<<<<

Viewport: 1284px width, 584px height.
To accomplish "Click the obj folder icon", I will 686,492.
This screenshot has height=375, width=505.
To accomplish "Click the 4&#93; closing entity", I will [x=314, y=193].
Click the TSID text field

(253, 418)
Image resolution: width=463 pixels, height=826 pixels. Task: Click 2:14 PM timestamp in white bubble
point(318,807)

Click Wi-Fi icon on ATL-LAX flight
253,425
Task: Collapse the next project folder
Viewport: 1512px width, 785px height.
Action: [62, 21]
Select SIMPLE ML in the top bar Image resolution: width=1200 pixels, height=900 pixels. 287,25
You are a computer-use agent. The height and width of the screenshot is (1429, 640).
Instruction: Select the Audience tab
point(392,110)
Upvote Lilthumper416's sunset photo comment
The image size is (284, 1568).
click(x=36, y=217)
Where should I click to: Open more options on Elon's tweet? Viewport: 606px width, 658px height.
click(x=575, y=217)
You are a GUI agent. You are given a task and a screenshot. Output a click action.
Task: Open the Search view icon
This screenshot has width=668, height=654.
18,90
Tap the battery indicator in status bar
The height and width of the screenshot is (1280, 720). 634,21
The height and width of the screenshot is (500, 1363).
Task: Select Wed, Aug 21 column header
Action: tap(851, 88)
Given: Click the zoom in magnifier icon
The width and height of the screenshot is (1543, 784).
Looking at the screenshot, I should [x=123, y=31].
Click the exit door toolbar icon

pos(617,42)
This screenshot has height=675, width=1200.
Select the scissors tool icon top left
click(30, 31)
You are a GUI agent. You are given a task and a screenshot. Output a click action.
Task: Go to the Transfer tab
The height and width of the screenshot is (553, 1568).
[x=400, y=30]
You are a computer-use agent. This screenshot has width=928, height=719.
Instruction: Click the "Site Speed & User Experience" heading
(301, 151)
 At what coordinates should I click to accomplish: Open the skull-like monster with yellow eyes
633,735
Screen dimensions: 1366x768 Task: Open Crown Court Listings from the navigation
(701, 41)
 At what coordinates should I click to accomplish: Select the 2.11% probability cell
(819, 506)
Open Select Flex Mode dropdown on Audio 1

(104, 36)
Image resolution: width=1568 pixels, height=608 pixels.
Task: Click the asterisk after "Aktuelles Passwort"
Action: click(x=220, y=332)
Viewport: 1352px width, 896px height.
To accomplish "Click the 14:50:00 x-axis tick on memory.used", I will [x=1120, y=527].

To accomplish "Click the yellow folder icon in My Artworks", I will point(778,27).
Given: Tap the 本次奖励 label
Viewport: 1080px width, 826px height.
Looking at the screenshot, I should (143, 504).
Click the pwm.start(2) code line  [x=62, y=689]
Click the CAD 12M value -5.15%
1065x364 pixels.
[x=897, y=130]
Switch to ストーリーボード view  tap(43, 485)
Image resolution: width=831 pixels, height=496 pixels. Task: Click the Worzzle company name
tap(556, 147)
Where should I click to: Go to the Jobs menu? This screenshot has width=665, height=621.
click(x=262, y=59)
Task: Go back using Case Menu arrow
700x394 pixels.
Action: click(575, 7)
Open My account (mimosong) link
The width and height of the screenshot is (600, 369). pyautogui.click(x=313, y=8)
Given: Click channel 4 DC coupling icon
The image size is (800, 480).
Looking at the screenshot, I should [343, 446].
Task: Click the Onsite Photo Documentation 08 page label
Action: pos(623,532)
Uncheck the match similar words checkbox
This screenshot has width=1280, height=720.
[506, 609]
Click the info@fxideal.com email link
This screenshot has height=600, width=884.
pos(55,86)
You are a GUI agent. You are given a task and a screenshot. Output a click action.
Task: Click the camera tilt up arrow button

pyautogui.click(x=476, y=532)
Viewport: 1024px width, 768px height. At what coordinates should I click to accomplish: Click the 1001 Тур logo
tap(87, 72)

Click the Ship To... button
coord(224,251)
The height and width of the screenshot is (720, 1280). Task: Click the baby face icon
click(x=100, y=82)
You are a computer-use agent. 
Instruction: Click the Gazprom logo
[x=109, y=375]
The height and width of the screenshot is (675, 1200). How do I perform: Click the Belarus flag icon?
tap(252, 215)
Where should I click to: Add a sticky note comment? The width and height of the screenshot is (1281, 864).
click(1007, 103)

>>>>

**TASK BRIEF**
When a line of the material holds the string "will", copy that line.

**WRITTEN REPLY**
To accomplish "Click the obj folder icon", I will 686,492.
To accomplish "Click the 4&#93; closing entity", I will [x=314, y=193].
To accomplish "Click the 14:50:00 x-axis tick on memory.used", I will [x=1120, y=527].
To accomplish "Click the yellow folder icon in My Artworks", I will point(778,27).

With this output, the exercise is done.